Multimodal Outer Arithmetic Block Dual Fusion of Whole Slide Images and Omics Data for Precision Oncology

Developing a central nervous system (CNS) tumor classifier by integrating DNA methylation data with Whole Slide Images (WSI) offers significant potential for enhancing diagnostic precision in neuropathology. Existing approaches typically integrate encoded omic data with histology only once - either at an early or late fusion stage - while reintroducing encoded omic data to create a dual fusion variant remains unexplored. Nevertheless, reintroduction of omic embeddings during early and late fusion enables the capture of complementary information from localized patch-level and holistic slide-level interactions, allowing boosted performance through advanced multimodal integration. To achieve this, we propose a dual fusion framework that integrates omic data at both early and late stages, fully leveraging its diagnostic strength. In the early fusion stage, omic embeddings are projected into a patch-wise latent space, generating omic-WSI embeddings that encapsulate per-patch molecular and morphological insights, effectively incorporating this information into the spatial representation of histology. These embeddings are refined with a multiple instance learning gated attention mechanism to attend to critical patches. In the late fusion stage, we reintroduce the omic data by fusing it with slide-level omic-WSI embeddings using a Multimodal Outer Arithmetic Block (MOAB), which richly intermingles features from both modalities, capturing their global correlations and complementarity. We demonstrate accurate CNS tumor subtyping across 20 fine-grained subtypes and validate our approach on benchmark datasets, achieving improved survival prediction on TCGA-BLCA and competitive performance on TCGA-BRCA compared to state-of-the-art methods. This dual fusion strategy enhances interpretability and classification performance, highlighting its potential for clinical diagnostics.

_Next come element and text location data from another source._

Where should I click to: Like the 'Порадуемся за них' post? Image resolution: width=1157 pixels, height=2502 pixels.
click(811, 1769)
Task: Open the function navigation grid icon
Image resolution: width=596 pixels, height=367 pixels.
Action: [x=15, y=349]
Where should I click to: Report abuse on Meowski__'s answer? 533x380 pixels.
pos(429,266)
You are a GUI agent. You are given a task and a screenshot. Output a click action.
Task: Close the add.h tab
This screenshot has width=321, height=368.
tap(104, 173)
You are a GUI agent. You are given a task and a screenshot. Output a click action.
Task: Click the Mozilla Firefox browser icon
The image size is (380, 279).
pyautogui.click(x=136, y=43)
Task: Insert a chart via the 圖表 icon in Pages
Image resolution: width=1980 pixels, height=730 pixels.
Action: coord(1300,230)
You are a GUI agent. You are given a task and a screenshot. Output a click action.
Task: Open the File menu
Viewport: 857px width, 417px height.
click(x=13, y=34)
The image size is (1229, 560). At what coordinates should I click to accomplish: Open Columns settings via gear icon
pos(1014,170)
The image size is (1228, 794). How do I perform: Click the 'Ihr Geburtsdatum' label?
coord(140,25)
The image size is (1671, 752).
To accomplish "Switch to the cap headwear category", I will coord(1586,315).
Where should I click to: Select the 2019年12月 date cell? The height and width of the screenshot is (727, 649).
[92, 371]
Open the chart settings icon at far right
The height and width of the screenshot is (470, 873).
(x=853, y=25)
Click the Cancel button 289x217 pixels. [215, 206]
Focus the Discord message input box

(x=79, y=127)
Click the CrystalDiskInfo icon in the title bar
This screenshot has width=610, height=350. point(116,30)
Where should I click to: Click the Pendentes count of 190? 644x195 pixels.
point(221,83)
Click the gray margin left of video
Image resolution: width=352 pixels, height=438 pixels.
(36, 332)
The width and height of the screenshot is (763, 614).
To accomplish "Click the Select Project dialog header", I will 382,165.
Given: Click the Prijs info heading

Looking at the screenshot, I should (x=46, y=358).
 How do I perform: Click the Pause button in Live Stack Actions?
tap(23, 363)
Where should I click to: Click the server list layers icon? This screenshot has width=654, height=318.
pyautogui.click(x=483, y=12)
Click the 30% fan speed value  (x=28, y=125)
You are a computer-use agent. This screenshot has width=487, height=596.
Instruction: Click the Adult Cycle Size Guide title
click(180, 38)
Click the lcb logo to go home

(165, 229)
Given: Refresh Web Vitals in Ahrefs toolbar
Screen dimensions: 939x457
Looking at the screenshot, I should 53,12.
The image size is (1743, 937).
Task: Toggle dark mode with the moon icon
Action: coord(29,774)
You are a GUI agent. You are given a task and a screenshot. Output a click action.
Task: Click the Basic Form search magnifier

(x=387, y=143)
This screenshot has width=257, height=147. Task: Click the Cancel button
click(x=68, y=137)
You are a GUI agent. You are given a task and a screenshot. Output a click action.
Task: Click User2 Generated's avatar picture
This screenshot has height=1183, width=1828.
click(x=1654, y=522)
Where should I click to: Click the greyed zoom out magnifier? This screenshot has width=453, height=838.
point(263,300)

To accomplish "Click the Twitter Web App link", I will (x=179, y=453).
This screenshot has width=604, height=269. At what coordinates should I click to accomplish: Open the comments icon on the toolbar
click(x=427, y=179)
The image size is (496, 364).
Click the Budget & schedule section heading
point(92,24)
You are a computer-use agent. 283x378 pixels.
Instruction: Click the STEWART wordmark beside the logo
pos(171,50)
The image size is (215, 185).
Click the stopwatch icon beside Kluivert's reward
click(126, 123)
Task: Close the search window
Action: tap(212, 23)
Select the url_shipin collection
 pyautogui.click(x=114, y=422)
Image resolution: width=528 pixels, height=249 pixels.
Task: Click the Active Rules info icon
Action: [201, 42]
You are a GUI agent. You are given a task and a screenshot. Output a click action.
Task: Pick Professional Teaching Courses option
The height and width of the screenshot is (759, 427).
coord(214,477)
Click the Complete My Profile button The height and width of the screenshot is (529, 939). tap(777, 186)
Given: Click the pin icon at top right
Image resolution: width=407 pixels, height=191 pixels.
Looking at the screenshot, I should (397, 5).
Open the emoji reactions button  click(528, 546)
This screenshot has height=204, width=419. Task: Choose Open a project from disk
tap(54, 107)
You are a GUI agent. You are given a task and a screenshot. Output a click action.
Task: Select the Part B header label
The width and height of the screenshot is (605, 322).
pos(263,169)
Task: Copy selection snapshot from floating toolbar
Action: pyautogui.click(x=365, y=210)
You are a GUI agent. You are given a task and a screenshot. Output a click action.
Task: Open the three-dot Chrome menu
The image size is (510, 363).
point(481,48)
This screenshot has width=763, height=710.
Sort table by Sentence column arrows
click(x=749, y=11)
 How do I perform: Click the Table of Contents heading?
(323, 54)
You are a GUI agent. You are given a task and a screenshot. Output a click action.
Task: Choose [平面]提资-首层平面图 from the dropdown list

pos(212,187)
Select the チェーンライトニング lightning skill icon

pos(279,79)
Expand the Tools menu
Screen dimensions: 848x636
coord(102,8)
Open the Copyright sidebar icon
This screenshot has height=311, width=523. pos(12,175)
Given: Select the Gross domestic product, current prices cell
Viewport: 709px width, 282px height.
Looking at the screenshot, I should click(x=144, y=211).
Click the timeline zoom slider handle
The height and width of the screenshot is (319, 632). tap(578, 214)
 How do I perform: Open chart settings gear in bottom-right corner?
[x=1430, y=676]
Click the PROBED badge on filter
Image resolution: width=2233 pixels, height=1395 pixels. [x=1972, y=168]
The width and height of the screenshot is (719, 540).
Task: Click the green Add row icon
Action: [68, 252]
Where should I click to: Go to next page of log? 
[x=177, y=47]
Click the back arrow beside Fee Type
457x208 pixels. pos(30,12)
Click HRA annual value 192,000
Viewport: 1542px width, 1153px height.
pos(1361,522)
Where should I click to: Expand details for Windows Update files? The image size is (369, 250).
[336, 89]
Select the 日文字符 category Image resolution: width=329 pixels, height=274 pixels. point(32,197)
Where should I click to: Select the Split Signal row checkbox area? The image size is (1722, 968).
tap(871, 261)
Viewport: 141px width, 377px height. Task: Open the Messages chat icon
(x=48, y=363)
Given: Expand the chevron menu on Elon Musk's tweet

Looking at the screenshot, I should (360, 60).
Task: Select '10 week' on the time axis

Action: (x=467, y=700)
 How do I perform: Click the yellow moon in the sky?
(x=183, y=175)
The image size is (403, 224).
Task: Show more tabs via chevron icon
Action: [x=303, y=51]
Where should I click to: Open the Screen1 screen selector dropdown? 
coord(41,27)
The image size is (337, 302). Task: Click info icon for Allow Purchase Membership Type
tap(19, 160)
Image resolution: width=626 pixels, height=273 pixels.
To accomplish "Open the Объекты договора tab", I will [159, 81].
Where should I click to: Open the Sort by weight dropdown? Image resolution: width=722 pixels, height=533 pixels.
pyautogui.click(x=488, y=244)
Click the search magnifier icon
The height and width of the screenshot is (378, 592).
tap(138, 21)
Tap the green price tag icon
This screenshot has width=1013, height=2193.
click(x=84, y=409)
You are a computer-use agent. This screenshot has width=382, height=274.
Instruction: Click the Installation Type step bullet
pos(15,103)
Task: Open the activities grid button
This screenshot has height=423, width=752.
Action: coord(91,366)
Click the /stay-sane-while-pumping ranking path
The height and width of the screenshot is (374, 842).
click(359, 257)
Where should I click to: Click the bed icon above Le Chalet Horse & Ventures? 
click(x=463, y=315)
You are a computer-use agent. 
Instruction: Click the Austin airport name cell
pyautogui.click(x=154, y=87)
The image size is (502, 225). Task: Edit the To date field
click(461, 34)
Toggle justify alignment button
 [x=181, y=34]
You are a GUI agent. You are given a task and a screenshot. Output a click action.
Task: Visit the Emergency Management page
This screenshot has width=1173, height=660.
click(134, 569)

翻译：通过整合DNA甲基化数据与全切片图像（WSI）开发中枢神经系统（CNS）肿瘤分类器，为提升神经病理学诊断精度提供了重要潜力。现有方法通常仅在早期或晚期融合阶段将编码后的组学数据与组织学特征整合一次，而通过重新引入编码组学数据构建双重融合变体的方法尚未被探索。然而，在早期与晚期融合阶段重新引入组学嵌入能够从局部图像块级别与整体切片级别的交互中捕获互补信息，从而通过先进的多模态整合实现性能提升。为此，我们提出了一种在早期与晚期阶段双重融合组学数据的框架，以充分发挥其诊断效能。在早期融合阶段，组学嵌入被投影至图像块级别的潜在空间，生成融合组学与WSI的嵌入表示，该表示封装了每个图像块的分子与形态学信息，从而有效将此类信息纳入组织学的空间表征中。这些嵌入通过多示例学习门控注意力机制进行优化，以聚焦于关键图像块。在晚期融合阶段，我们通过多模态外部算术块（MOAB）将组学数据与切片级别的组学-WSI嵌入进行融合，该模块充分混合了来自两种模态的特征，捕获其全局关联性与互补性。我们在20种细粒度亚型上实现了精确的CNS肿瘤分型，并在基准数据集上验证了该方法，相较于现有先进方法，在TCGA-BLCA数据集上获得了提升的生存预测性能，在TCGA-BRCA数据集上表现出竞争力。这一双重融合策略增强了可解释性与分类性能，凸显了其在临床诊断中的应用潜力。